Nearly half a million Afghans have left Pakistan since the beginning of October, when the Islamabad government announced it would arrest and deport foreigners living in the country illegally. Most of them are from neighboring Afghanistan, although Islamabad says the policy does not target any specific nationality.

The forced return is increasing pressure on Afghanistan and aid agencies, which are providing most essential services such as health care. Freezing temperatures are rising and conditions at the border remain critical.

“Many Afghan returnees, including women and children, are vulnerable, who could lose their lives in the harsh winter if left without adequate shelter,” the UN refugee agency said in a report published on Friday (Dec 8). “People arriving at the border are exhausted and need immediate assistance as well as psychosocial support.”

Families told the agency they were worried that cold winter temperatures in some areas, especially mountainous areas, might prevent them from returning home immediately.

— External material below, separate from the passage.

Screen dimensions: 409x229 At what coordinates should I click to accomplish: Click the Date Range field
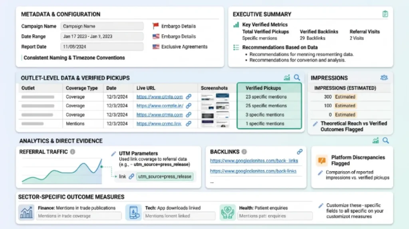pyautogui.click(x=102, y=36)
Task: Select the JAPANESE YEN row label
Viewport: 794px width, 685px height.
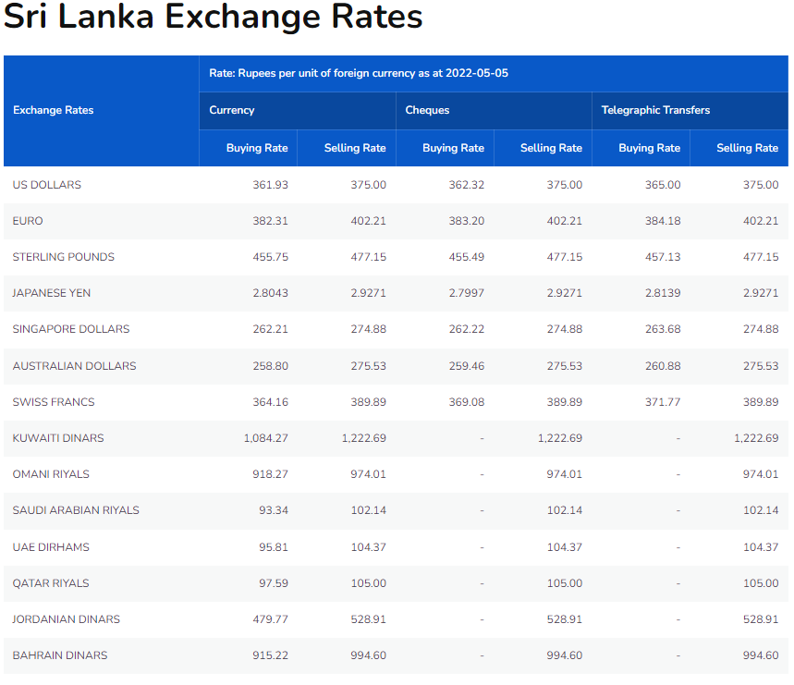Action: coord(52,293)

“Many people are arriving with illnesses such as bronchitis as a result of the cold weather and difficult travel through Pakistan,” the agency said in a message to The Associated Press on Sunday (December 10). “They may not have all their belongings, including clothing, and therefore be unable to protect themselves from the elements.”

It said that among those returning to Afghanistan, there are also families who have never lived in the country. They have lived in Pakistan for one or more generations and may not have a home or extended family to return to.

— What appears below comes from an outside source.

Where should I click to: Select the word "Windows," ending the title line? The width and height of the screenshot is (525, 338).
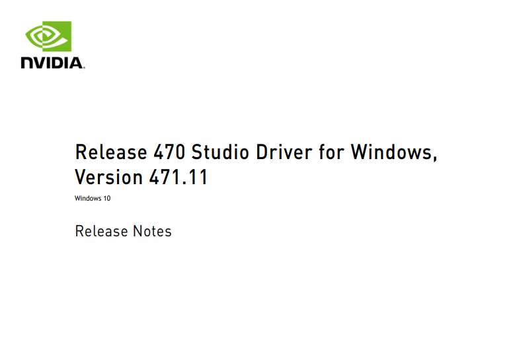pos(394,152)
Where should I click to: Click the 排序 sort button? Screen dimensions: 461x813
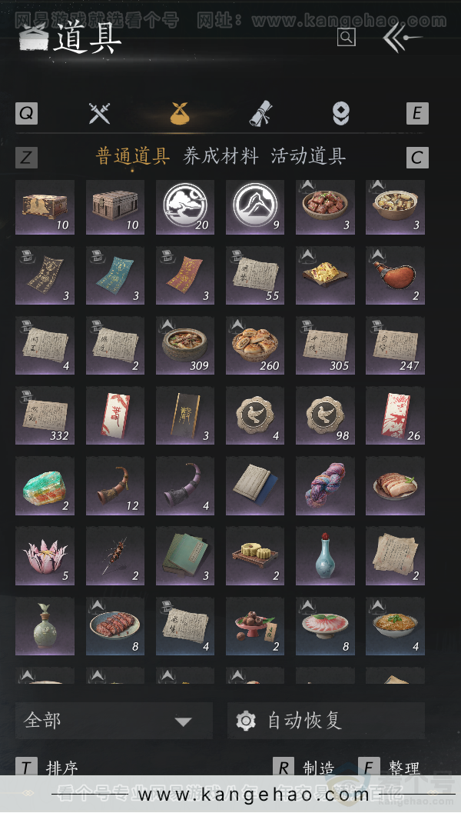[x=47, y=768]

Paying rent requires cash, while families with few existing social networks can stay with family or friends. Others may return to homes in need of repairs. The agency said it will provide tents to such families.

“Those with no place to go, with limited means, may live in camps set up near the border,” the refugee agency said.

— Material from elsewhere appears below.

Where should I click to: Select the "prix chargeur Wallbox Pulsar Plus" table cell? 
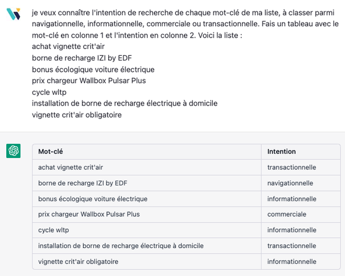tap(89, 214)
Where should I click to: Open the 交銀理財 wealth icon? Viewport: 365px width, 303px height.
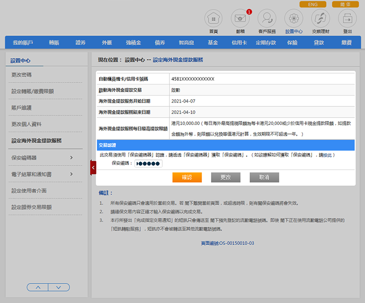point(320,19)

The Taliban committee said it was distributing food, water, SIM cards, clothes and cash at two major border crossings: Torkham and Spin Boldak. The committee said Sunday that families are also learning about Afghanistan, the Islamic system, temporary living arrangements, registration and relocation.

But extreme temperatures and limited access to clean water and sanitation have led to an increase in infectious diseases and malnutrition.

UN Women said there are additional challenges for Afghan women and girls leaving Pakistan as they have to deal with Taliban restrictions that can affect their mobility and access to information and services if they have no male relatives. It expressed similar concerns after deadly earthquakes struck the west of Afghanistan in October.

The agency said about 80 percent of the Afghans returning from Torkham and Spin Boldak were women and children.

In its latest report published on Friday, it said many women have gone through “tragic experiences” in Pakistan, including being victims of illegal detention, seeing their spouses or family members arrested, or being separated from relatives and alone. Including returning to Afghanistan.

The women told UN agencies that they were “forced” to hand over their property in exchange for transportation, to leave all their belongings behind, or to have their income confiscated by Pakistani authorities.

This action is highly controversial and has been condemned by human rights groups, the Taliban, aid agencies, and the United Nations.